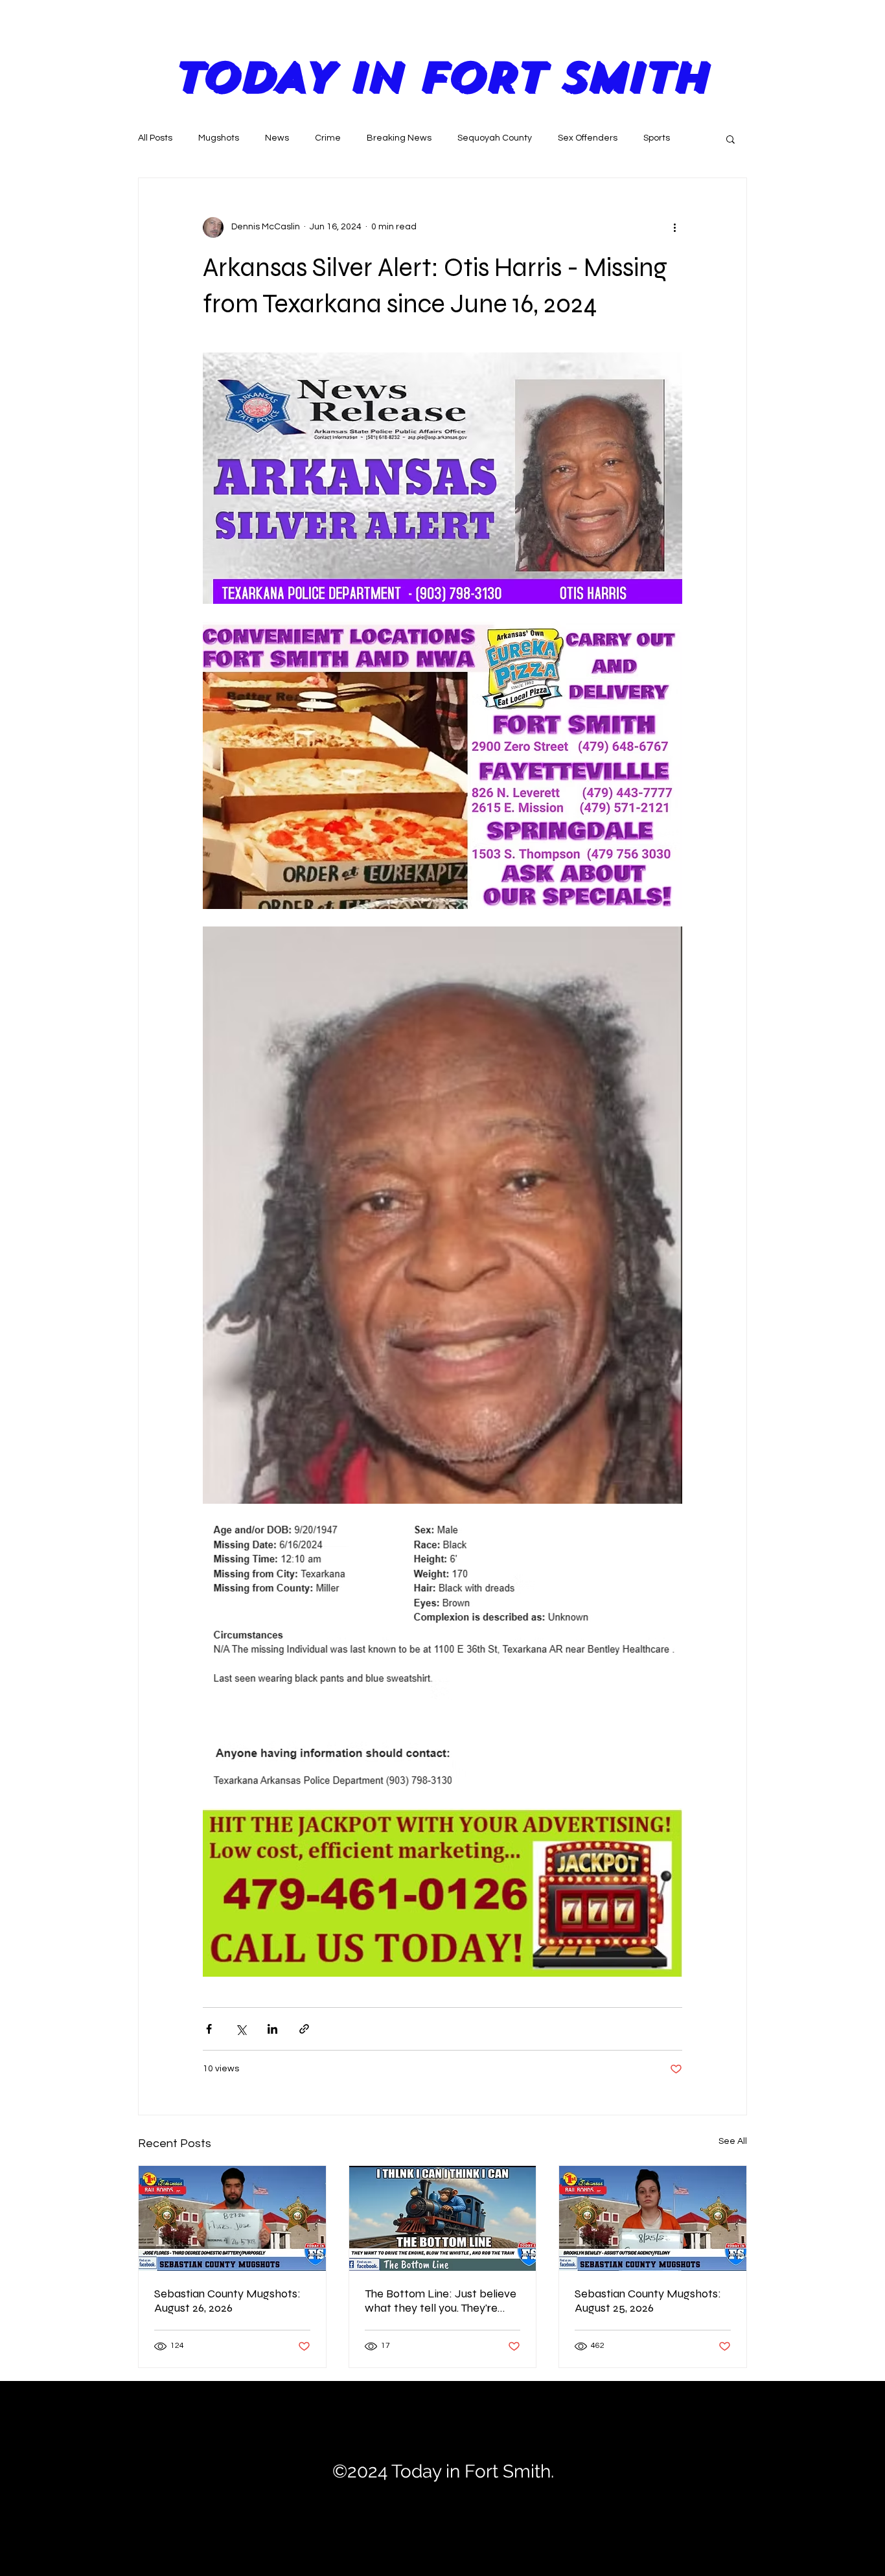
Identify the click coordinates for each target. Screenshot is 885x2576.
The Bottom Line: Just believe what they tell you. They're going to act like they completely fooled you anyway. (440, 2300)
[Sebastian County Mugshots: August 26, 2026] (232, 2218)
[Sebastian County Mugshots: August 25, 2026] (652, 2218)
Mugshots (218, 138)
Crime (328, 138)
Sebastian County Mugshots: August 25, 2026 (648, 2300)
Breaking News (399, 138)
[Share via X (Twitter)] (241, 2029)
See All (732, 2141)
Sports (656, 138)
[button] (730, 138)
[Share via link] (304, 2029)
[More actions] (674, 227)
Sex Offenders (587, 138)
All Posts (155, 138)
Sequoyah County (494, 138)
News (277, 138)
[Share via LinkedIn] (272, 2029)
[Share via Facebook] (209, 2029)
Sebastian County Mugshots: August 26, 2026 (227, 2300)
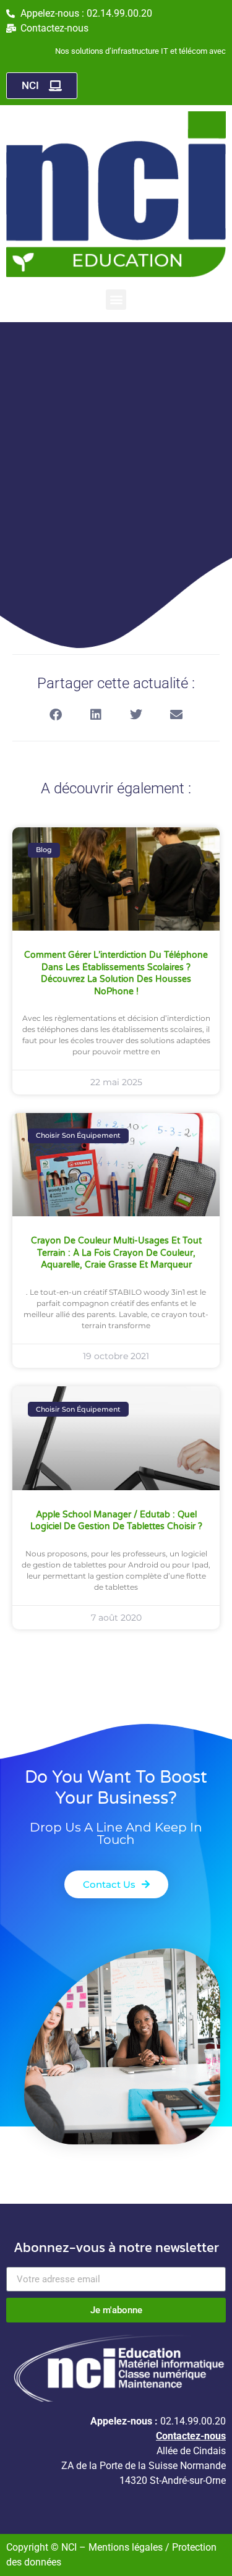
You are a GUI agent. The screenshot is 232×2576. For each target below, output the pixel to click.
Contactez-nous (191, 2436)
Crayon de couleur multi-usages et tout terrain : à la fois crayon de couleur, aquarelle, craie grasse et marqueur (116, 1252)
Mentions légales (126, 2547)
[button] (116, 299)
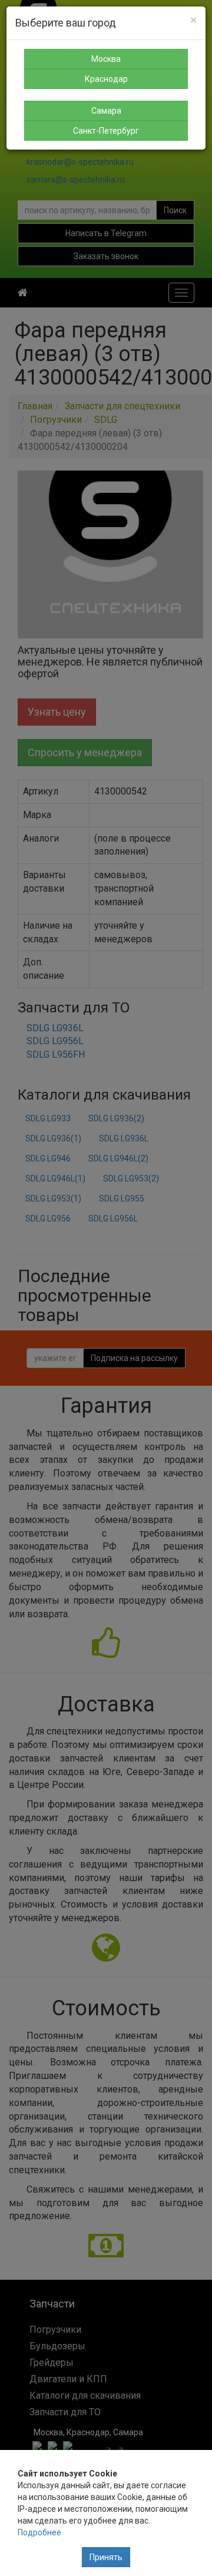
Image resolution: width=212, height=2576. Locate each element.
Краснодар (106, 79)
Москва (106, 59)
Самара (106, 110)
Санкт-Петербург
=======
→ **Brief**
Produce a verbatim transcription of every line in the listing, images omitted.

→ **Solution to the problem**
Identify the click coordinates for each target. Screenshot is 885x2576.
The Bottom Line: Just believe what they tell you. They're going to act like they completely fooled you anyway. (440, 2300)
[Sebastian County Mugshots: August 26, 2026] (232, 2218)
[Sebastian County Mugshots: August 25, 2026] (652, 2218)
Mugshots (218, 138)
Crime (328, 138)
Sebastian County Mugshots: August 25, 2026 (648, 2300)
Breaking News (399, 138)
[Share via X (Twitter)] (241, 2029)
See All (732, 2141)
Sports (656, 138)
[button] (730, 138)
[Share via link] (304, 2029)
[More actions] (674, 227)
Sex Offenders (587, 138)
All Posts (155, 138)
Sequoyah County (494, 138)
News (277, 138)
[Share via LinkedIn] (272, 2029)
[Share via Facebook] (209, 2029)
Sebastian County Mugshots: August 26, 2026 (227, 2300)
You are a GUI agent. The screenshot is 232×2576. For each target below, output the pixel to click.
Contactez-nous (191, 2436)
Crayon de couleur multi-usages et tout terrain : à la fois crayon de couleur, aquarelle, craie grasse et marqueur (116, 1252)
Mentions légales (126, 2547)
[button] (116, 299)
Image resolution: width=212, height=2576. Locate each element.
Краснодар (106, 79)
Москва (106, 59)
Самара (106, 110)
Санкт-Петербург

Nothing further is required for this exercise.